Grain is delivered by truck or rail to the ethanol plant where it’s loaded in storage bins designed to hold enough grain to supply the plant for 7–10 days. The grain is screened to remove debris and ground into course flour. During the cook process, the starch in the flour is physically and chemically prepared for fermentation. The milled grain is mixed with process water and an alpha-amylase enzyme is added. The slurry is heated to 180–190°F for 30–45 minutes to reduce viscosity. The slurry goes through primary and secondary liquefaction processes in order to break down the starch into short chain dextrins. Glucoamylase is added as the mixture is pumped into the fermentation tanks.
Once inside the fermentation tanks, the mixture is referred to as mash. The glucoamylase enzyme breaks down the dextrins to form simple sugars. Yeast is added to convert the sugar to ethanol and carbon dioxide. The mash is then allowed to ferment for 50–60 hours, resulting in a mixture that contains about 15% ethanol as well as the solids from the grain and added yeast.
During the ethanol production process, two valuable co-products are created: carbon dioxide and distillers grains. The stillage from the bottom of the distillation tanks contains solids from the grain and added yeast as well as liquid from the water added during the process. It’s sent to centrifuges for separation into thin stillage (a liquid with 5–10% solids) and wet distillers grain. It is sent through a multiple-effect evaporation system where it is concentrated into syrup containing 25–50% solids. This syrup, which is high in protein and fat content, is then mixed back in with the wet distillers grain (WDG). With the added syrup, the WDG still contains most of the nutritive value of the original feedstock plus the added yeast, so it makes an excellent cattle ration for local feedlots and dairies. After the addition of the syrup, it’s conveyed to a wet cake pad, where it is loaded for transport.
WDG must be used soon after it’s produced because it spoils easily. So, it’s often sent through a drying system to remove moisture and extend its shelf life. This dried distillers grain (DDG) is commonly used as a high-protein ingredient in cattle, swine, poultry, and fish diets.
Application: Grains are delivered by trucks or rail to the plant where it is analyzed, unloaded and pre-cleaned prior to loading into storage silos designed to supply the plant for 7-10 days.
Challenges:The grains storage silos are large in size and it is essential to know the silo contents in order to closely monitor inventory levels and ensure an ongoing production process. Accurately measuring the amount of grain in the silos gives plant managers an understanding of how much grain was used in the manufacturing process of the ethanol, allowing them to better calculate the cost of goods sold and the profitability of the plant. The size of the silos makes it problematic for conventional instrumentation to yield accurate volume measurements of the stored material. Rosemount's 3D Solids Scanner system can accurately and reliably measures the volume of the stored grain, and also presents a real-time 3D profile showing how the material is distributed inside the silo.

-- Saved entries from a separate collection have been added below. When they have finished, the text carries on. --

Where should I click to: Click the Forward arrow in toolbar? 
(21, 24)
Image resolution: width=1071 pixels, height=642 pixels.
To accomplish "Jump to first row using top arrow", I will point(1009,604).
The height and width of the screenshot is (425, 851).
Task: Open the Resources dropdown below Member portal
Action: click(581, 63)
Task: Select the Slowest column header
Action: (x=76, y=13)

Application: WDG are often sent through a drying system to remove moisture and extend shelf life. These dried distillers grains are commonly used as high-protein ingredients in cattle, swine, poultry and fish diets. The DDGS are removed from site by conveyor to an adjacent dedicated storage silo/warehouse.
Challenges:The DDGS are stored in very large silos/warehouses/open bins. The material (containing about 10% fat and corn oil) is sticky and can settle in irregular shapes. This combination presents a real problem for end-users trying to assess the inventory levels. The Rosemount Multi-Scanner system solves this problem and can provide a highly accurate profile and volume reading in any type of silo/warehouse/open bin.